The blog emphasizes "dedicating time and attention" to your finances, because that combination can equate with increasing and improving a "savings practice". But "time spent worrying about savings" without actionable advice, will not lead to an improved "savings practice," and will only stress out young Americans further and lead them to follow bad advice such as: "just keep trying to save."
But it doesn't take any effort to automate savings. You take the "try" out of finances all together, and just do. Once you have automated savings set up, in separate preferably hard to reach accounts like those offered through www.capitalone360.com (formerly INGDirect.com), with monthly payments scheduled, savings becomes: boring, less dramatic, and requires zero effort.
Maybe my conclusion would be: "Saving is a lot like YODA," as Yoda would say, "Try not, only do." Automate your savings, and get on with your life!

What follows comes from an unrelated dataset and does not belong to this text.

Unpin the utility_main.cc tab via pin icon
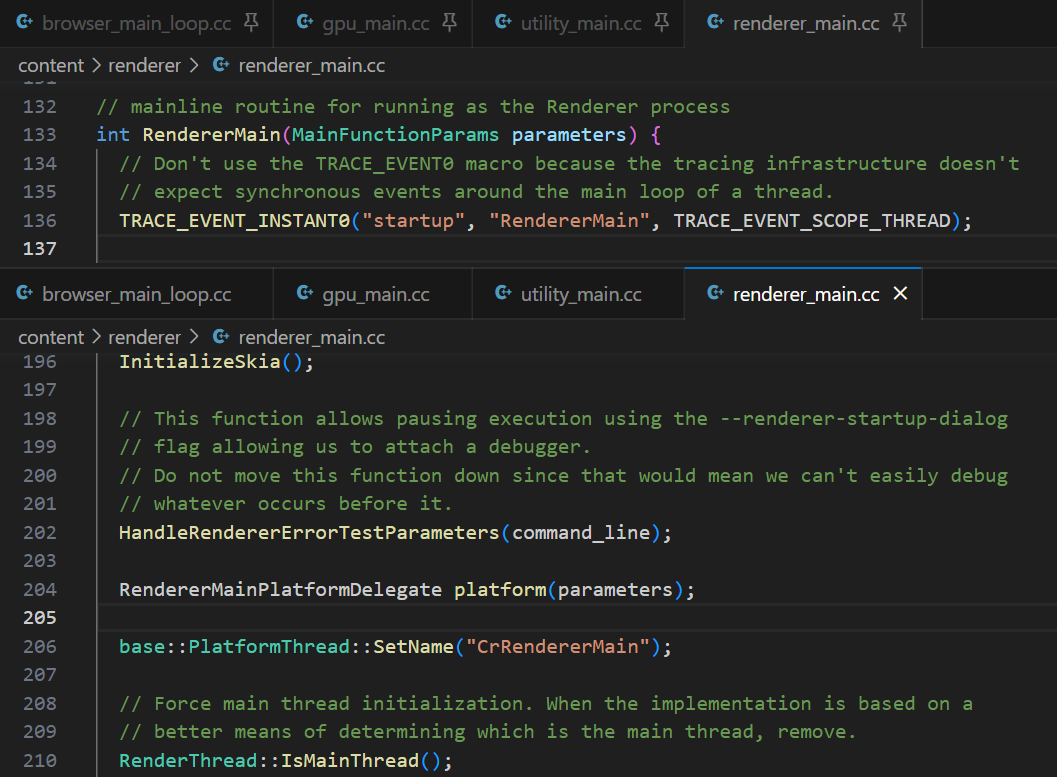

A more gentler commentary on this blog post is followed up by Monqiue San Miguel, another BetterDecisions.money faculty member as she states: "I love the yoga reference and I LOVE yoga! Early on in my yoga practice, I found myself a bit self conscious in my first few classes. My gaze was always on those practicing next to me or in front of me. I was always looking at what everyone else was doing to see if I was doing the poses 'right.' Ugh, I can't stretch that far.... my leg won't bend that way.... why can't I get my leg straight or get my hips high enough in downward dog?! And then the instructor said something. She didn't say it directly to me. It was more of a gentle reminder to all of us who were practicing in class that day. She said 'don't look at your neighbor, look straight ahead at your own reflection. Don't compare your practice or your execution of the poses to those around you. Focus on you. Focus on your pose. Focus on how that pose feels today. If the look and feel isn't right today, keep trying and one day it will get there. This is a personal practice. Don't mind what is going on around you.'
Not only did that totally resonate with me and help alleviate the self conscious feelings I felt in class, but she was totally right. Those self conscious feelings slowly went away once I became more comfortable with the postures and the names of all the poses, but even beyond finding comfort in familiarity and creating habit in the practice, the instructor was right. Yoga is a personal journey and we're missing the point if we are too busy looking at what everyone is doing around us rather than looking inward and soaking up that personal time and the endorphins of the exercise for our self. Guess what?! Personal finances are the same! While some may find it helpful to look at benchmarks for comparison to try to answer the questions 'am I saving enough?' 'am I saving more or less than my peers?' "am I behind or ahead?" we're missing the point if comparison is our sole focal point. Saving and investing and keeping our personal finances healthy can be just as meditative as yoga. Knowing you are doing something financially healthy by keeping some of that hard earned money for YOU is a stress reliever. Don't mind your neighbor. Your peers will save, or not save. Invest, or not invest. Focus on what makes you feel good financially. You do you.
Mixed reviews on the blog posts coming out of the Center for Retirement Research at Boston College's blog from the folks here at BetterDecisions.money. Either way you slice it:
Personal finance is called 'Personal' for a reason; there are many paths to creating a financial plan designed for individuals and families to succeed and get ahead financially.